START GIVEN RECORDS

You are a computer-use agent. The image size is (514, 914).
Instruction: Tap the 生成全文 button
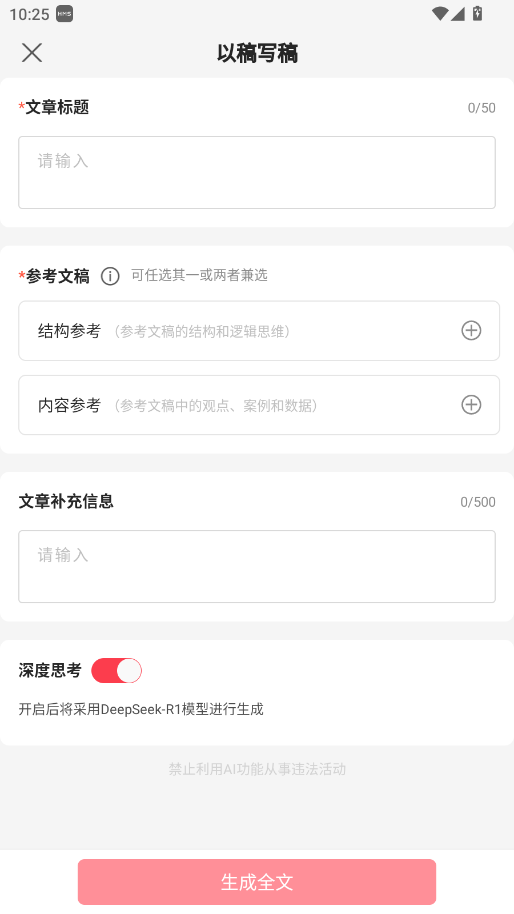pyautogui.click(x=257, y=882)
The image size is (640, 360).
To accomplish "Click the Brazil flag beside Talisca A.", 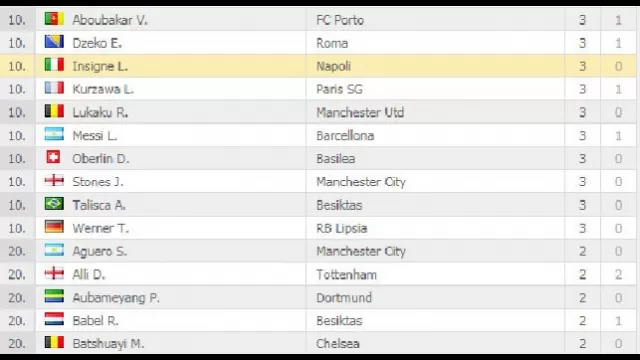I will (54, 203).
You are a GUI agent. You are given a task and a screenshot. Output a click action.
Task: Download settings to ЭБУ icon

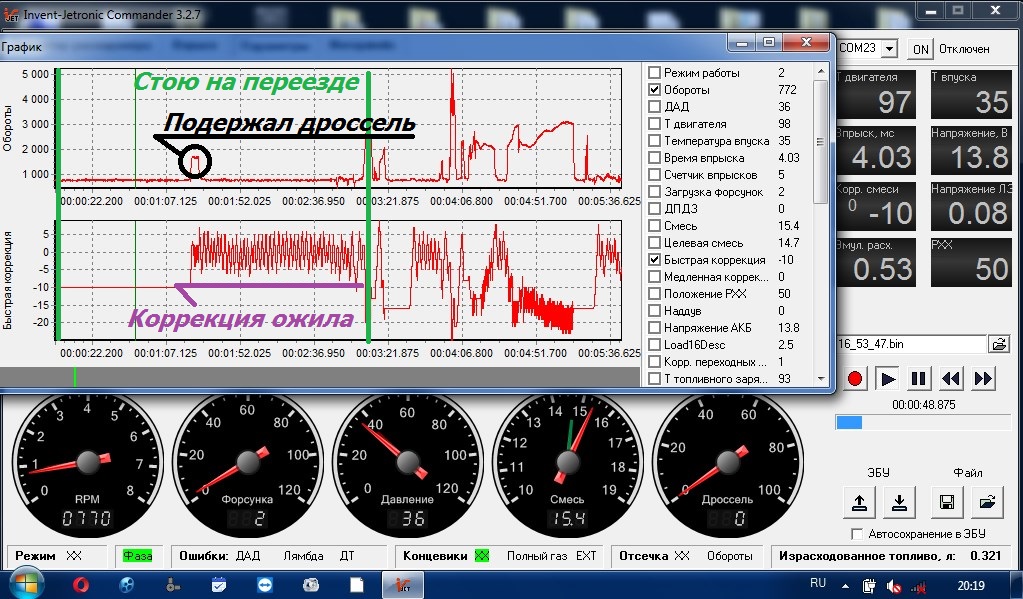click(899, 502)
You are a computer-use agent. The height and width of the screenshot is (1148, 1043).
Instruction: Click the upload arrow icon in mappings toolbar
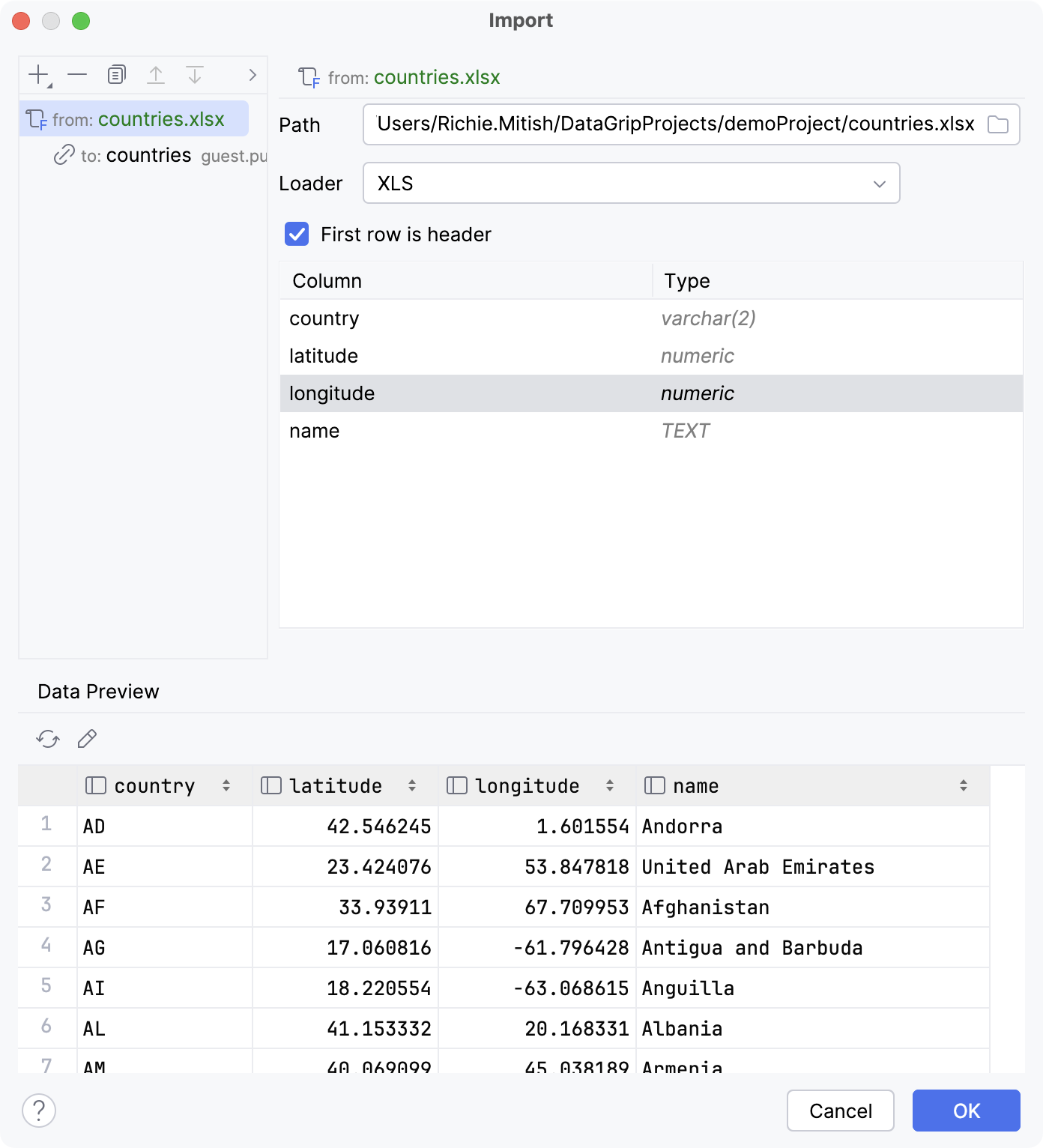[156, 75]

END GIVEN RECORDS

**TASK DETAILS**
Transcribe exactly the lines that go from the one holding "Task: Download settings to ЭБУ icon" through the last line of the entries, both included, and nothing besides them. Do not include any pictures.

**TASK SOLUTION**
Task: Download settings to ЭБУ icon

click(899, 502)
You are a computer-use agent. The height and width of the screenshot is (1148, 1043).
Instruction: Click the upload arrow icon in mappings toolbar
[156, 75]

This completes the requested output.